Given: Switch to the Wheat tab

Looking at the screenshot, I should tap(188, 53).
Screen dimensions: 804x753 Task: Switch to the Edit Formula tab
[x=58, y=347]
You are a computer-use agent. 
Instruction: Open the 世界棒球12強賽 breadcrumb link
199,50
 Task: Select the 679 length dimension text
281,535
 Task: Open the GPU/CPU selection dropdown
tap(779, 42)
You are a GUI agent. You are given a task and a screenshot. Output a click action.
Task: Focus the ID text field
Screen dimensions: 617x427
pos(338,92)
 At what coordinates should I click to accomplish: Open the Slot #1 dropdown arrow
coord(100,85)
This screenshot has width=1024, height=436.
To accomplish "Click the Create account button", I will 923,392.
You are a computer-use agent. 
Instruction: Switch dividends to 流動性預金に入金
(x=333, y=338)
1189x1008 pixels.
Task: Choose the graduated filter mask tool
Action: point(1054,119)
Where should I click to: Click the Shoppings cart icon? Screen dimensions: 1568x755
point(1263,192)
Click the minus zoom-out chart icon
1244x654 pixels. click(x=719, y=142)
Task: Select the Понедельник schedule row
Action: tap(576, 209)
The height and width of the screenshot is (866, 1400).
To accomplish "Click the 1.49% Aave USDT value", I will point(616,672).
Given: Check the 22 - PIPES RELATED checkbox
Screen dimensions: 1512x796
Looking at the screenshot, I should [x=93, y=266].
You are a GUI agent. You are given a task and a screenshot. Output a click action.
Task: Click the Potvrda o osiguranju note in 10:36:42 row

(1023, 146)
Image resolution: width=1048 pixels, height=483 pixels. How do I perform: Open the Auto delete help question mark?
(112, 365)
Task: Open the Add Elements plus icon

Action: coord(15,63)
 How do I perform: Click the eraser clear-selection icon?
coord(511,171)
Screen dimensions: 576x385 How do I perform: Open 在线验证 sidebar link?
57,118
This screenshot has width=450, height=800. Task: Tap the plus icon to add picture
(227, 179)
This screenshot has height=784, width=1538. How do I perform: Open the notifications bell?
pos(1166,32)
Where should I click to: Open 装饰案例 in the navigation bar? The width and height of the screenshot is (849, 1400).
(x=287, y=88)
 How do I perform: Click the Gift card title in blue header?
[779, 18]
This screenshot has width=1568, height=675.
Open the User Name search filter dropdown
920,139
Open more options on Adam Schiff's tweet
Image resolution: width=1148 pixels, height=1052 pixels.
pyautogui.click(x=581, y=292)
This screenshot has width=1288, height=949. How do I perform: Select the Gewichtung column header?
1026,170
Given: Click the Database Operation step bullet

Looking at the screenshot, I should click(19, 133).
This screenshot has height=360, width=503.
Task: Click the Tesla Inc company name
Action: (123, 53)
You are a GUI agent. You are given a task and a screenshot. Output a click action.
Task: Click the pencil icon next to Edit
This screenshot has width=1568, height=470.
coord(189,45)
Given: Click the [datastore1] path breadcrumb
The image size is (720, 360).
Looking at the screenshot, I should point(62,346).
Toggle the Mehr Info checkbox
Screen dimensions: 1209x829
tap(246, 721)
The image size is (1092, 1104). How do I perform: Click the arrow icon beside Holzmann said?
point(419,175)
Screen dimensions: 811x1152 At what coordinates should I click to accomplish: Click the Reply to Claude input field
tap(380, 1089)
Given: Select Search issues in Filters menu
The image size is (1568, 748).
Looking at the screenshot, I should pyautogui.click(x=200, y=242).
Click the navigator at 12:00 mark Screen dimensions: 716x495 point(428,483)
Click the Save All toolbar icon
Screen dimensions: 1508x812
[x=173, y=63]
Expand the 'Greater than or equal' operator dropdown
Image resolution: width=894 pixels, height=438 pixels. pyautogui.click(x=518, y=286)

→ **What is being asked**
Reproduce each line of the entries above from the one containing "Click the Save All toolbar icon" through the last, exactly, and no other line.

→ **Solution for this task**
Click the Save All toolbar icon
Screen dimensions: 1508x812
[x=173, y=63]
Expand the 'Greater than or equal' operator dropdown
Image resolution: width=894 pixels, height=438 pixels. pyautogui.click(x=518, y=286)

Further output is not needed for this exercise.